_Aim_
Which lines of the listing below contain the string "Themen"? Identify each one and copy it in full, matching case exactly.

------------------------------------------------------------

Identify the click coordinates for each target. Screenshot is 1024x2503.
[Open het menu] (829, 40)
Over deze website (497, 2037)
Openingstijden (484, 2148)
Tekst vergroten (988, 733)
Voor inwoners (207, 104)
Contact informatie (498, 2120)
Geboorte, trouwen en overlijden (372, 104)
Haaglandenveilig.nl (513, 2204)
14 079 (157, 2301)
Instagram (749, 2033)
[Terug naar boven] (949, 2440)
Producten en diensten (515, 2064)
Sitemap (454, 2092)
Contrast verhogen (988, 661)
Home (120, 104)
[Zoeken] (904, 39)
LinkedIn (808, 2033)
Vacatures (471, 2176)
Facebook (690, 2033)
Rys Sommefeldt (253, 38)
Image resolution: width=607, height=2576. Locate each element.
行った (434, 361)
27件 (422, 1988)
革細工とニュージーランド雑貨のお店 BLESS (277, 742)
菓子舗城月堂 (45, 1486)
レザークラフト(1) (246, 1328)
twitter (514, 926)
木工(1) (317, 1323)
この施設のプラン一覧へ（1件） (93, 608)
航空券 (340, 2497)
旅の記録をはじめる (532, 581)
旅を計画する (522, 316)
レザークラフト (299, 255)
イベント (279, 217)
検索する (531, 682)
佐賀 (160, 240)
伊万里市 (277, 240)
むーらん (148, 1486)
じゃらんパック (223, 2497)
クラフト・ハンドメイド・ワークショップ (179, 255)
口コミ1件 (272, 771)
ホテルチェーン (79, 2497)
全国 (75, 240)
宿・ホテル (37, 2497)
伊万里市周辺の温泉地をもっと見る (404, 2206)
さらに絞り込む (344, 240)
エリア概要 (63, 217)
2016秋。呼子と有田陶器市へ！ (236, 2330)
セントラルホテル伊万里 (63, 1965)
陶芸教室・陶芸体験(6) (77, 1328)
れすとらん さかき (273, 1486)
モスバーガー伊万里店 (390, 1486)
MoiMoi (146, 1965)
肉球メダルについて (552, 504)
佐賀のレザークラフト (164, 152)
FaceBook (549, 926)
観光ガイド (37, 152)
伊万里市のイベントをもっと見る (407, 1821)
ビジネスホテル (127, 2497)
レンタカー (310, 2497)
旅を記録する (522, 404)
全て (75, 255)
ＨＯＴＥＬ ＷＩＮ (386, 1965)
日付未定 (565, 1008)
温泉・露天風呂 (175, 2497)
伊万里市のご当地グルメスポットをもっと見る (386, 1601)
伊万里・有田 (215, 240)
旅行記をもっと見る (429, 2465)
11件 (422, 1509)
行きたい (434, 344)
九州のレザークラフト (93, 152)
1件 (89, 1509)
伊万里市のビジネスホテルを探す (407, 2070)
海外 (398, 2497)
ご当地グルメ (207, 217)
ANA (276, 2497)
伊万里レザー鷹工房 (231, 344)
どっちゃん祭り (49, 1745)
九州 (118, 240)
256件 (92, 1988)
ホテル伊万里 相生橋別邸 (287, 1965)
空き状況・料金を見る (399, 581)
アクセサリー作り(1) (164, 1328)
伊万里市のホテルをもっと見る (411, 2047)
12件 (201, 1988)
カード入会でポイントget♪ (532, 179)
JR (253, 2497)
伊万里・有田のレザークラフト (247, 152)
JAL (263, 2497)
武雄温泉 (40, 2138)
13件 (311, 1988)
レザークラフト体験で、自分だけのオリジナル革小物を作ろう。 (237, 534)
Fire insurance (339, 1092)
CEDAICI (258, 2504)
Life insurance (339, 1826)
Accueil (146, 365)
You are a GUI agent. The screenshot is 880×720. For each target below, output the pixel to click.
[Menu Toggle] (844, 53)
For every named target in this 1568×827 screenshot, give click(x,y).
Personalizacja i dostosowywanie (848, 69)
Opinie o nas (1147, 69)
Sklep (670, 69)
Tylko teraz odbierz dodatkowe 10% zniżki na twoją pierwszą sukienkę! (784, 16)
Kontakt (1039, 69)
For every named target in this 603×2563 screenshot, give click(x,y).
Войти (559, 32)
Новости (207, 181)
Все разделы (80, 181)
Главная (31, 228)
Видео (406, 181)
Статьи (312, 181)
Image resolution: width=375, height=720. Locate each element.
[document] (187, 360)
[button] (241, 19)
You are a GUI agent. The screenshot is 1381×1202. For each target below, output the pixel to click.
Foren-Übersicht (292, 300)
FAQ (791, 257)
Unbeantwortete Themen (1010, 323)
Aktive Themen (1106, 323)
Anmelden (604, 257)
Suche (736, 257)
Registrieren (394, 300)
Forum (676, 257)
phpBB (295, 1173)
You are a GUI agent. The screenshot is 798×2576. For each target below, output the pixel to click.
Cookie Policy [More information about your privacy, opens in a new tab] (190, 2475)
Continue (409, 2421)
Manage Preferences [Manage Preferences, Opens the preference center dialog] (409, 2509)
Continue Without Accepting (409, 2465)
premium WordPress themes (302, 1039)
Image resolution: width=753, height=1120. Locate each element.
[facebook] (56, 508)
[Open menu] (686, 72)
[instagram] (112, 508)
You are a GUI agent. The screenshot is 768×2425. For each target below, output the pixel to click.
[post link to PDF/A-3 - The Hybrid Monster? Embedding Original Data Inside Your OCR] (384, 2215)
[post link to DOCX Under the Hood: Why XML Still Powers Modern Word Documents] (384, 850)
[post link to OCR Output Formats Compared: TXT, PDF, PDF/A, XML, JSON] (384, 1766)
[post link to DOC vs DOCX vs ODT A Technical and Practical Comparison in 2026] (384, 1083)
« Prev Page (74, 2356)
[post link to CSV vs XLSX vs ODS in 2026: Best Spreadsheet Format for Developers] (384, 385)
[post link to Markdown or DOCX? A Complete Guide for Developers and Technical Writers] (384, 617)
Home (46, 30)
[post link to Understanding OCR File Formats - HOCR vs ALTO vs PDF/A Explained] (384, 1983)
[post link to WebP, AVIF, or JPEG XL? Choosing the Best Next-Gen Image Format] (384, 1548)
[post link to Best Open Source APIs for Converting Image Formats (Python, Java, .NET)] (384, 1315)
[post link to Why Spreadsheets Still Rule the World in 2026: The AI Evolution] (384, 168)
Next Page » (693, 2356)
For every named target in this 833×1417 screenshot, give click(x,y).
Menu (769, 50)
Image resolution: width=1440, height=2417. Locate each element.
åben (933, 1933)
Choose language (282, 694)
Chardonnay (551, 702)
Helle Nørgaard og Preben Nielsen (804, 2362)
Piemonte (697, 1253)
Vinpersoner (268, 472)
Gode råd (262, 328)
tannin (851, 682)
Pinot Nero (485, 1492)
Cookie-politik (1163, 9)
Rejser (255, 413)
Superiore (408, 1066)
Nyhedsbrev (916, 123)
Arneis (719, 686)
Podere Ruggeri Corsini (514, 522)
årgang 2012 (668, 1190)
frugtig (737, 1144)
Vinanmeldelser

------------------------------------------------------------

_Answer for this exercise_
Unbeantwortete Themen (1010, 323)
Aktive Themen (1106, 323)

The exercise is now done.